Pharmacodynamic Monitoring Predicts Outcomes of CCR5 Blockade as Graft-versus-Host Disease Prophylaxis

Blocking lymphocyte trafficking after allogeneic hematopoietic stem cell transplantation is a promising strategy to prevent graft-versus-host disease (GVHD) while preserving the graft-versus-tumor response. Maraviroc, a CCR5 antagonist, has shown promise in clinical trials, presumably by disrupting the migration of effector cells to GVHD target organs. We describe a phosphoflow assay to quantify CCR5 blockade during treatment with maraviroc and used it to evaluate 28 patients in a phase II study. We found that insufficient blockade of CCR5 was associated with significantly worse overall survival (HR, 10.6; 95% CI, 2.2 to 52.0; P =.004) and higher rates of nonrelapse mortality (HR, 146; 95% CI, 1.0 to 20,600; P=.04) and severe acute GVHD (HR, 12; 95% CI, 1.9 to 76.6; P=.009).

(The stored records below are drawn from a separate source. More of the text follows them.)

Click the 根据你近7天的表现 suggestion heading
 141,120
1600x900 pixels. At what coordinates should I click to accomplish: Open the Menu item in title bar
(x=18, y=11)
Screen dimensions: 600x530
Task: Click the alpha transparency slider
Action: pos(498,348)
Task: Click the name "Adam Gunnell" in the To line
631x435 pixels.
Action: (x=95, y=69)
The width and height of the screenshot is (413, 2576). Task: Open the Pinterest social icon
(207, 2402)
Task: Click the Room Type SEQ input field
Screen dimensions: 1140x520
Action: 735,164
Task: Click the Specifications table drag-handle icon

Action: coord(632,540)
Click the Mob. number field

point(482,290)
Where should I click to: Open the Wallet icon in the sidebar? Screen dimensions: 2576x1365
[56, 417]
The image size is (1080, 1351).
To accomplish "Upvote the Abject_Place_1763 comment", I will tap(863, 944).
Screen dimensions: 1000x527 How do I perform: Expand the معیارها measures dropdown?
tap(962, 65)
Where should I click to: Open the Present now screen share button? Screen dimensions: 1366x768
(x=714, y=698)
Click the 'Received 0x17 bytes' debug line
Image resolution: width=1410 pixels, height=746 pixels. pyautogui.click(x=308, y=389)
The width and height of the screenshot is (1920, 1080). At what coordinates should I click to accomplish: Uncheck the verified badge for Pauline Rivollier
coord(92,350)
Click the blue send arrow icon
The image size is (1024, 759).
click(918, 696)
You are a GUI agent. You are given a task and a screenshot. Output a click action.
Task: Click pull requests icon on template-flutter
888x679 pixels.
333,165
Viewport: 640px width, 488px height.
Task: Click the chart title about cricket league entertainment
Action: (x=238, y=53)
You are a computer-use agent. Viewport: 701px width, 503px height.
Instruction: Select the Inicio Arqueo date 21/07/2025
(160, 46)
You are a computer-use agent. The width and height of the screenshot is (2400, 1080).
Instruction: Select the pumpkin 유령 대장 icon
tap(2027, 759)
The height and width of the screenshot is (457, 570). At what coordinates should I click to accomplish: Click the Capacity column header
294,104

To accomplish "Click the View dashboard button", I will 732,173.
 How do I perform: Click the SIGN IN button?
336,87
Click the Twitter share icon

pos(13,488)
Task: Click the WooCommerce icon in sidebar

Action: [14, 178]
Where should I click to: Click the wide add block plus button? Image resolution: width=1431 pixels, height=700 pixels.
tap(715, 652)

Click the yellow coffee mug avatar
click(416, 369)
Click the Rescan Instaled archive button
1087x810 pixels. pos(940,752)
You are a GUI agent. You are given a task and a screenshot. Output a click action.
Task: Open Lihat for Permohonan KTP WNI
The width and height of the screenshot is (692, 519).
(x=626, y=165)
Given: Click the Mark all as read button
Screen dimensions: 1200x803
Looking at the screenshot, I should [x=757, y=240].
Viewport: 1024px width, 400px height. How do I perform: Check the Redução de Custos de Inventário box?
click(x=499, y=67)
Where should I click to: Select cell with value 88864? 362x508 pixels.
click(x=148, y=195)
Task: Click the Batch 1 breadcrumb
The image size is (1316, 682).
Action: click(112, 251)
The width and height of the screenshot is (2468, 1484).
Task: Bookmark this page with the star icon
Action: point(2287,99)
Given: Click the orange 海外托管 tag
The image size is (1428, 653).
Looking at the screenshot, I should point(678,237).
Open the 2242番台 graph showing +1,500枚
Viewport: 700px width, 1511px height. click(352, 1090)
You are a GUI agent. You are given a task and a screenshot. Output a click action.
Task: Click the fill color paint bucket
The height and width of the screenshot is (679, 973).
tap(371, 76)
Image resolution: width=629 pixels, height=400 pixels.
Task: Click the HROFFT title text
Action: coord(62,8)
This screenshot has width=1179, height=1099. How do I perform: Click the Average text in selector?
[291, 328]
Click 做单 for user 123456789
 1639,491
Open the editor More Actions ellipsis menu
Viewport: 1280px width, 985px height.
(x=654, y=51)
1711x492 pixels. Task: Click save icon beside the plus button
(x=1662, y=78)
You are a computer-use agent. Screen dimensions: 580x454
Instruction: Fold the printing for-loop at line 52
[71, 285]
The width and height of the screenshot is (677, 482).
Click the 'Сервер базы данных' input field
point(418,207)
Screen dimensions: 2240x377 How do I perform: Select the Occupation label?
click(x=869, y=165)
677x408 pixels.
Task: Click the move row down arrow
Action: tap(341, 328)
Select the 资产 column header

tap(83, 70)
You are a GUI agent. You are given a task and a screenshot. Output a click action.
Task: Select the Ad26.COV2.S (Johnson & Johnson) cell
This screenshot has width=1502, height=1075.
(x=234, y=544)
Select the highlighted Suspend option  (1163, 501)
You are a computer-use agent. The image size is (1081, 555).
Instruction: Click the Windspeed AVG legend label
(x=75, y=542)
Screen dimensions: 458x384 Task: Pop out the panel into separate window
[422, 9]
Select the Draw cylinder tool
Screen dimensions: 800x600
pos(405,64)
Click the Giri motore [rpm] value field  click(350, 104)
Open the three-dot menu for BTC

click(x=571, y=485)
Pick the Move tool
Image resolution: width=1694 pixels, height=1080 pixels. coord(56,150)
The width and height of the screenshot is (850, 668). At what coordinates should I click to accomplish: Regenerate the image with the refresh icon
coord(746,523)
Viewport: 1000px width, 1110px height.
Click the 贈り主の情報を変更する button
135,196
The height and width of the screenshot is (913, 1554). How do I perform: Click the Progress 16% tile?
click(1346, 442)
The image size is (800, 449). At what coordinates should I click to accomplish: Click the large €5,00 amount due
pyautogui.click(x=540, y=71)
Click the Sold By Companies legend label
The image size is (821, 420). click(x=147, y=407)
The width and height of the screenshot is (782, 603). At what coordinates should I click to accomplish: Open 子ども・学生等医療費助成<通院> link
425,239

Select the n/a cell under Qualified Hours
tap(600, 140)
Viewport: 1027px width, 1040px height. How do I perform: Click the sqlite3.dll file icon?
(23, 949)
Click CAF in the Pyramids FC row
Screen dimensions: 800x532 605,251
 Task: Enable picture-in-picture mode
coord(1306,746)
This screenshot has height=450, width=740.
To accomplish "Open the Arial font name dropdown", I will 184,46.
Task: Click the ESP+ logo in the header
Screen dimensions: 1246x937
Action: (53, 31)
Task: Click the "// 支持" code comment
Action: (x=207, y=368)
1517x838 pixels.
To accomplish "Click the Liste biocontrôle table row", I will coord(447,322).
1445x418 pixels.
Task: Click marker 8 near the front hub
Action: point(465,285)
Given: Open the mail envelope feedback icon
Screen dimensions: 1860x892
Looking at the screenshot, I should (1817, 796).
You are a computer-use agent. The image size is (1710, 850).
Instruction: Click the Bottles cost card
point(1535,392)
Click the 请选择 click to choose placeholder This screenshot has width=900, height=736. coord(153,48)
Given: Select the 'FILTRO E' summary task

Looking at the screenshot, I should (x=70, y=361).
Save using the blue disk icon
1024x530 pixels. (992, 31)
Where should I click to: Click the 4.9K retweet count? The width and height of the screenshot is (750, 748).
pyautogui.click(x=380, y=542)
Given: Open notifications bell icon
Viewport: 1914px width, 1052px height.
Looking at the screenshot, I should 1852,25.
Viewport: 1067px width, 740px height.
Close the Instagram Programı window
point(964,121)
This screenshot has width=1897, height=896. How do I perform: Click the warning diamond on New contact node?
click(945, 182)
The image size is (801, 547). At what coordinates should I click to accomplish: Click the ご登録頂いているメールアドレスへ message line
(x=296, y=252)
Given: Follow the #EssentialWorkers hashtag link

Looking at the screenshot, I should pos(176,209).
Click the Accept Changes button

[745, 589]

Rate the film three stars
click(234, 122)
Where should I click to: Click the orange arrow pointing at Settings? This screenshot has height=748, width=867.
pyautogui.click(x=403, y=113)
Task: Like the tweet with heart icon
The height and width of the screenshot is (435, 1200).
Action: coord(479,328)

In addition, we found that pretransplant high surface expression of CCR5 on recipient T cells predicted higher nonrelapse mortality and worse GVHD- and relapse-free survival. Our results demonstrate that pharmacodynamic monitoring of CCR5 blockade unravels interpatient variability in the response to therapy and may serve as a clinically informative biomarker. (C) 2017 American Society for Blood and Marrow Transplantation.